[Data entries]
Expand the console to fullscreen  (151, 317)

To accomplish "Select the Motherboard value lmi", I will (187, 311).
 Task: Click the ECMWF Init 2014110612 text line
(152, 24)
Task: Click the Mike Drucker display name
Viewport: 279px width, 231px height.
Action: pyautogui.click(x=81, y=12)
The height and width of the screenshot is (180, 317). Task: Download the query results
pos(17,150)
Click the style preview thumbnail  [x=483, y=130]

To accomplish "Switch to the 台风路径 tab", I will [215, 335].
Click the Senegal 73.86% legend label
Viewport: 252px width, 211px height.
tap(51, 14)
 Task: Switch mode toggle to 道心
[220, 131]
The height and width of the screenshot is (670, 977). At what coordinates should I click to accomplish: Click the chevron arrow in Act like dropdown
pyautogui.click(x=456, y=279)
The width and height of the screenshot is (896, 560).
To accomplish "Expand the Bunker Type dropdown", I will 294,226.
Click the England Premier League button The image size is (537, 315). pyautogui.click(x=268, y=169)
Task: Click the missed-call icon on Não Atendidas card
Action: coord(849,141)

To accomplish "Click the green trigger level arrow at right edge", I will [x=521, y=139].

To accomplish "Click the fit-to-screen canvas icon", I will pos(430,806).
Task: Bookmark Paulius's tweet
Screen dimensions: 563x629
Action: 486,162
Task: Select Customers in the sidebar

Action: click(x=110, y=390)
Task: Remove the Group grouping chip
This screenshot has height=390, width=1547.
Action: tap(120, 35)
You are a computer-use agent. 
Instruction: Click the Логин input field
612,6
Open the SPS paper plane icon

== Activity ==
Each line from the one holding "This screenshot has height=390, width=1547." through the last line of the data is to be transcribed exactly, with nothing else added.

== Result of the exercise ==
This screenshot has height=390, width=1547.
Action: tap(120, 35)
You are a computer-use agent. 
Instruction: Click the Логин input field
612,6
Open the SPS paper plane icon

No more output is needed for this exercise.